Saturday 13 January 2018

the shape of water


Unable to perceive the shape of You, I find You all around me. Your presence fills my eyes with Your love, It humbles my heart, For You are everywhere


To remember again, to love with abandon, the secret smiles and spring in one's step. The shape and substance of love. the love that drives one to courage and action. the yearning to be seen and be perceived as whole, complete, without lack. the loneliness that surrounds us but also binds us, into a tie that makes it impossible to leave without breaking off a part of ourselves. the folly, the abandon, the euphoria.
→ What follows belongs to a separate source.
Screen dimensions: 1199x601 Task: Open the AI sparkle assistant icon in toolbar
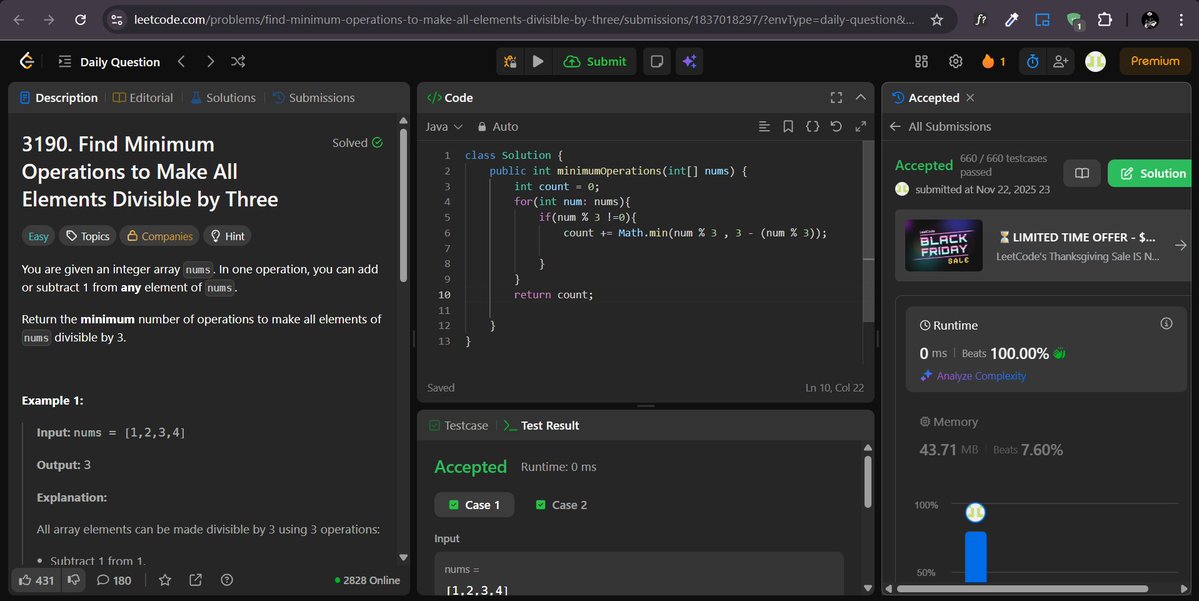coord(689,61)
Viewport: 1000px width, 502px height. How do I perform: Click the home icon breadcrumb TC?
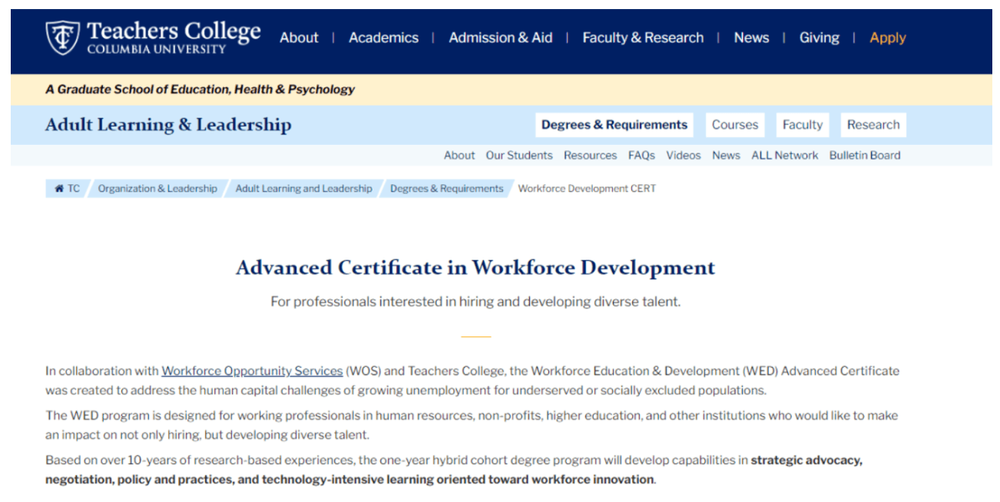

 turning 32 thrusted me into an existential crisis, one which threatens to overwhelm and breach the brinks of my joy and satisfaction in what I should enjoy. I found myself deeply unhappy with what i do not have, and what I had in abundance, I could not be thankful for. I rested with spite, my thoughts filled with dissatisfaction, my yearnings turning bitter with every indication of other people's haves. I coveted, I pained, I wept at the injustice of it all. I focused on me and my wants. But did I really want all that I did not have? I do not know. I just wanted someone to tell me - it is alright, you are fine, you have all that you need, all that would bring you joy. but no one could, because no one was me, no one was the one who made me.

 As I am, oh the love of which I am unable to perceive the shape of.